米放送局「ESPN」電子版は「往年のフェデラーが戻ってきた、そして以前よりも良化した」と、フェデラーが見せた圧巻の戦いぶりを称賛。ベルディハ戦で見せたハーフボレーやバックハンドを「クラシカル」と表現し、「昔ながらの、猫のような素早さだった」と膝の手術から復活した35歳のプレーを称えている。
そんな完全復活したフェデラーに対し、錦織にとっては何が武器となるのだろうか?上の一覧表を見る限り、すぐには見当たらない。何しろ数字が上回っているように見える指標も、単純に錦織の方が戦ってきたゲーム数が多いことによるものだったりするのだから。そんななかにあっても、ファースト・サーブの確率と、リターンゲームを取った本数は、割合からみても錦織がフェデラーを上回っている。

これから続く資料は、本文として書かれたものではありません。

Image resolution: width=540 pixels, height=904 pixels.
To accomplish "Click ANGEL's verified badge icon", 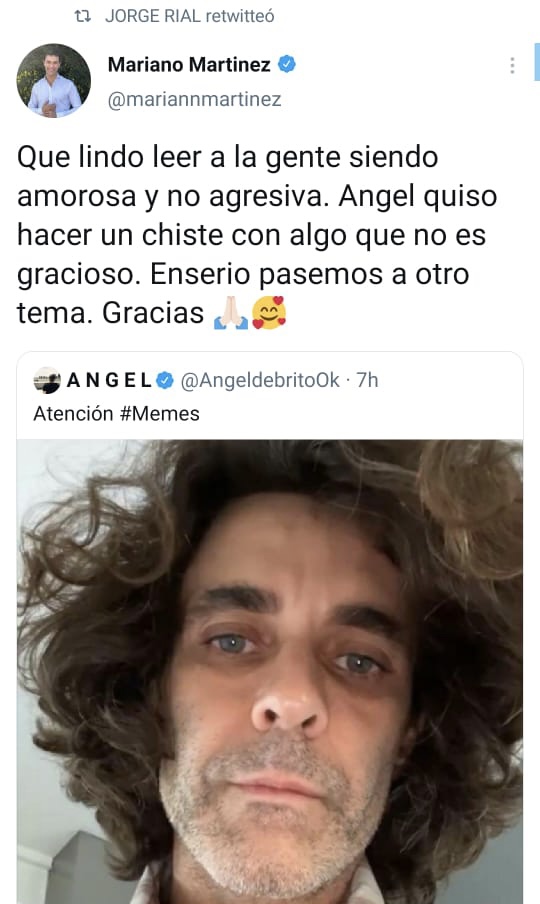I will click(165, 381).
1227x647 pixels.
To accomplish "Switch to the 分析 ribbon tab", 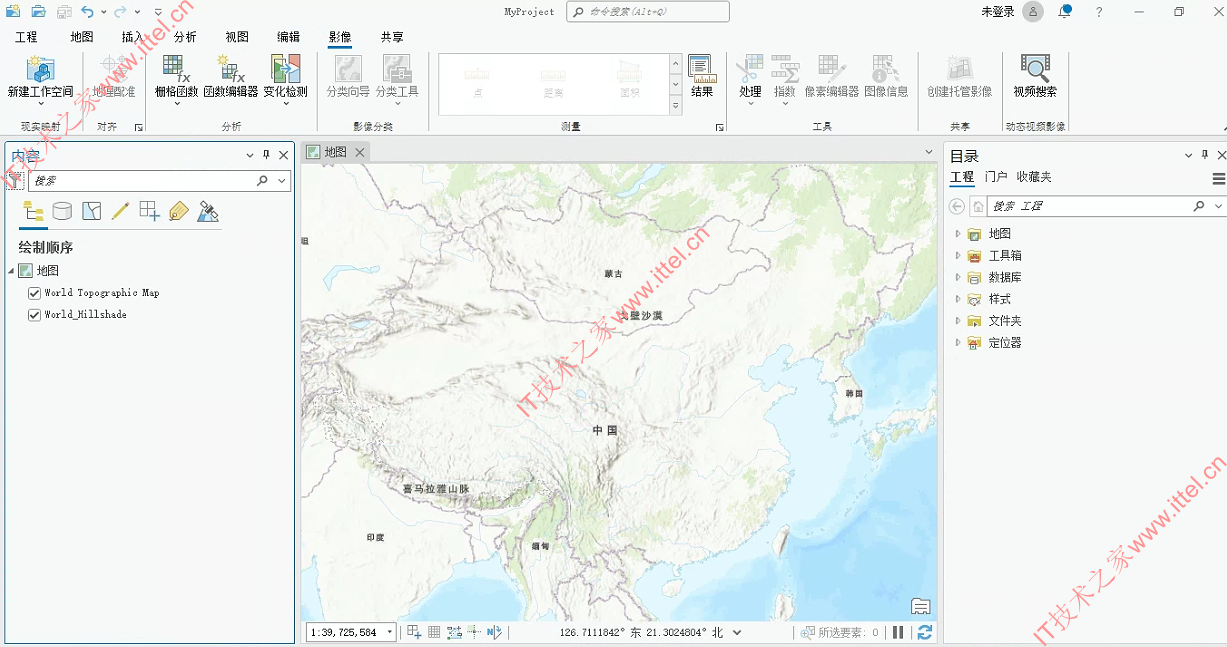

実際にマイケル・チャンコーチも、対フェデラー戦を前に「まずはいい第1サーブを入れること」と語っており、そのサーブの出来が注目される。加えて、チャンコーチが「圭の特長の1つはリターンのよさ。いいリターンからポイントを取ってブレイクにつなげたい」とコメントするように、錦織が得意とするリターンゲームの成否が勝負の行方を左右することが予想される。そしてもう一つ(もしくは最大)の見どころとして、フェデラーの強烈な片手バックハンドと、錦織の負けず劣らず正確な両手バックハンドのラリーからも目が離せない。いずれにしろ両者にとって今後のキャリアを左右する大一番となることは間違いない。絶対に見逃せない一戦が、いま始まる。